## BLOCCO DI TESTO
++++++++
L’internazionalizzazione è un’evoluzione dell’impresa. Se in questo processo evolutivo l’impresa è arrivata allo stadio di possedere una o più società estere controllate (commerciali e/o produttive) allora si troverà a gestire problematiche relative all’integrazione e al controllo di queste società.
Vediamo come le PMI possono affrontare l’internazionalizzazione con successo, analizzando i principali errori da evitare e cosa fare nella fase di integrazione e della gestione delle società estere.
Quali sono gli errori da evitare?
Dando per scontato che gli aspetti relativi al mercato e quelli tecnici industriali siano seguiti propriamente, l’elenco delle cose da non fare è sempre lungo. Qui cito solo le 3 principali:
- non dare la giusta attenzione ai dati;
- utilizzare nell’integrazione un approccio non equilibrato;
- non stabilire dei limiti ai poteri di firma del management locale.
++++++++
## DATI REGISTRATI
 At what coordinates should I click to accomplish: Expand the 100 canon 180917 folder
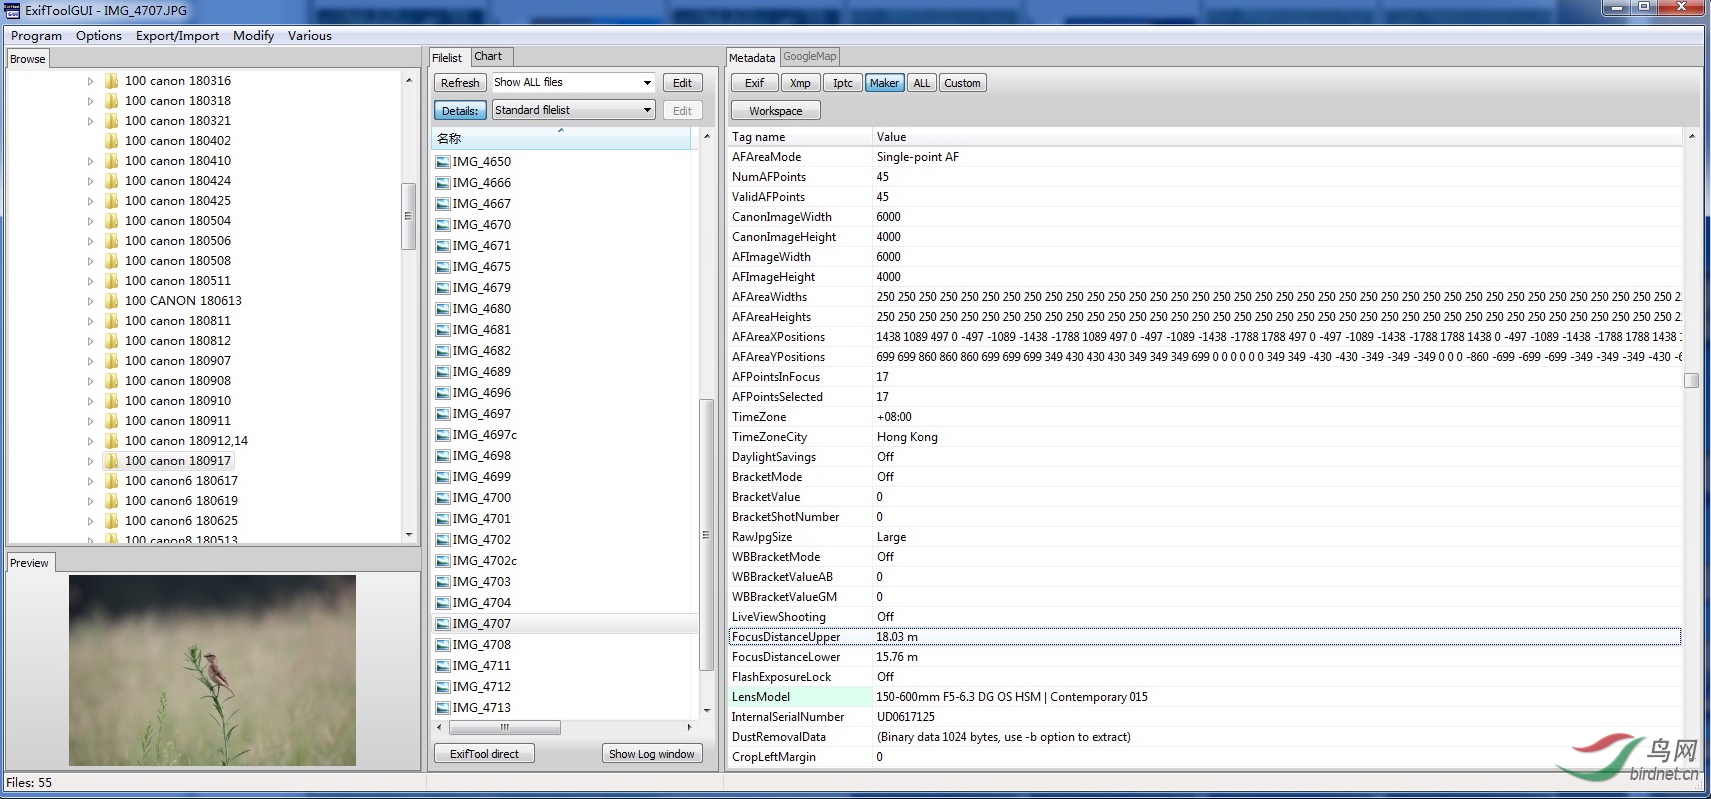[90, 461]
++++++++
Per favore, rispondi a queste domande sul testo dedicato all'internazionalizzazione:
(a) Come viene definita l'internazionalizzazione?
(b) Di quale tipo possono essere le società estere controllate?
(c) Qual è il terzo degli errori principali da evitare?

(a) Un'evoluzione dell'impresa.
(b) Commerciali e/o produttive.
(c) Non stabilire dei limiti ai poteri di firma del management locale.